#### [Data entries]
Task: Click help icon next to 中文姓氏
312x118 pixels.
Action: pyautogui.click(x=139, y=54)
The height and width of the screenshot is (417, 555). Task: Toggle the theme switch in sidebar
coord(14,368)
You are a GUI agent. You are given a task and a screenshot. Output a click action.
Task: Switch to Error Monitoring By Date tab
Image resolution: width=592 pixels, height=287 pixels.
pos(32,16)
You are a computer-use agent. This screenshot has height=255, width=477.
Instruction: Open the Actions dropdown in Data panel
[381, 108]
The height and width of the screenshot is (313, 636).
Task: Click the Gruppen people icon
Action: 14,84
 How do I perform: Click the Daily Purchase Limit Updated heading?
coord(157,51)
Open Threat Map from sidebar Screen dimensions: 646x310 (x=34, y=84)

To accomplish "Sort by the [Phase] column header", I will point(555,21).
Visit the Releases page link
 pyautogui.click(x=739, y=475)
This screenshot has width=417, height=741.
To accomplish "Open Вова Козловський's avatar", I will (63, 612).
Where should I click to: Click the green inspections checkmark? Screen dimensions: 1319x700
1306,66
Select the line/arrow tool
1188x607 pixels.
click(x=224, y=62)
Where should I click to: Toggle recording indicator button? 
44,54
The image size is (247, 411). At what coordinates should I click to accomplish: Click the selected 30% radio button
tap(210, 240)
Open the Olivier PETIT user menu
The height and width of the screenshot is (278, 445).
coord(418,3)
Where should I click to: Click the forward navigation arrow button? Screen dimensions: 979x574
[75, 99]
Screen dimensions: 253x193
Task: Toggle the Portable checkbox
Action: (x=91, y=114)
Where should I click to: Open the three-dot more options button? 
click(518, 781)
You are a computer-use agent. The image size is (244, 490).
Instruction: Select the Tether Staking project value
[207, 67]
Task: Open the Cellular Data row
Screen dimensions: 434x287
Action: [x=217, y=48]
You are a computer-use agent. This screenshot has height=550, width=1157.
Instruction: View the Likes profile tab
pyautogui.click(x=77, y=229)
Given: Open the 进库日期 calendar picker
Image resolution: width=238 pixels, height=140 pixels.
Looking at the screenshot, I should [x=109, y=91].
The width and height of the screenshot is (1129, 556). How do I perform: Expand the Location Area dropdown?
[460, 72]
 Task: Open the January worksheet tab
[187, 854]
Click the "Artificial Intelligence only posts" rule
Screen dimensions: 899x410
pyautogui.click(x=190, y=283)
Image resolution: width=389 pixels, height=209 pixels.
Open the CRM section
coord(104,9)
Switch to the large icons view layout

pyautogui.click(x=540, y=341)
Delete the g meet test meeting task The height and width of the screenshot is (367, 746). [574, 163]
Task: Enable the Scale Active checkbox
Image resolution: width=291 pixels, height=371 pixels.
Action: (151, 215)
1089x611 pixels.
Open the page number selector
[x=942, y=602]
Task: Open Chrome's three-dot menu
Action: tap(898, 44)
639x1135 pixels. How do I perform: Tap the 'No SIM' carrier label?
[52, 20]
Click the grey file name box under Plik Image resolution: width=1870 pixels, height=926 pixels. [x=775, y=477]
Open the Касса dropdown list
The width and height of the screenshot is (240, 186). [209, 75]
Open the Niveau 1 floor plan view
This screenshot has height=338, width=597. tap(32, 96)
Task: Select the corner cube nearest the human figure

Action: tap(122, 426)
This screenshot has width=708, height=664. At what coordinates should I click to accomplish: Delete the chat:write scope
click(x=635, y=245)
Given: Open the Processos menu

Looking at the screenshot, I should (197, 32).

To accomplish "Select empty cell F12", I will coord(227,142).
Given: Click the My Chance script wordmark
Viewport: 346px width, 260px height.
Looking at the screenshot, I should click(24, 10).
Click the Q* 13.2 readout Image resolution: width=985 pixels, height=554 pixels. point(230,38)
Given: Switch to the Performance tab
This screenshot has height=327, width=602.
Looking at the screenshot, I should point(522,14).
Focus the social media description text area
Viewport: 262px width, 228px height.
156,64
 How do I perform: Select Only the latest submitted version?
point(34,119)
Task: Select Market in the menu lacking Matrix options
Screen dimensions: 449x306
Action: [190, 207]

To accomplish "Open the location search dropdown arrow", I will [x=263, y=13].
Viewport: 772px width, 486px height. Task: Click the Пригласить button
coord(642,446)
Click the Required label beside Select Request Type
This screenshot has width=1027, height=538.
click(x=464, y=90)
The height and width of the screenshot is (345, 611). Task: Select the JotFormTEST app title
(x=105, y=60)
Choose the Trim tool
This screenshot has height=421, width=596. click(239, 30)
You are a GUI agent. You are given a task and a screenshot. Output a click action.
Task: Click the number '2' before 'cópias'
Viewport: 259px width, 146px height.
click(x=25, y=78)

#### [What is being asked]
Where a line of the data contains "computer", include it in the tally, and answer with the tally alone.

#### [Task answer]
3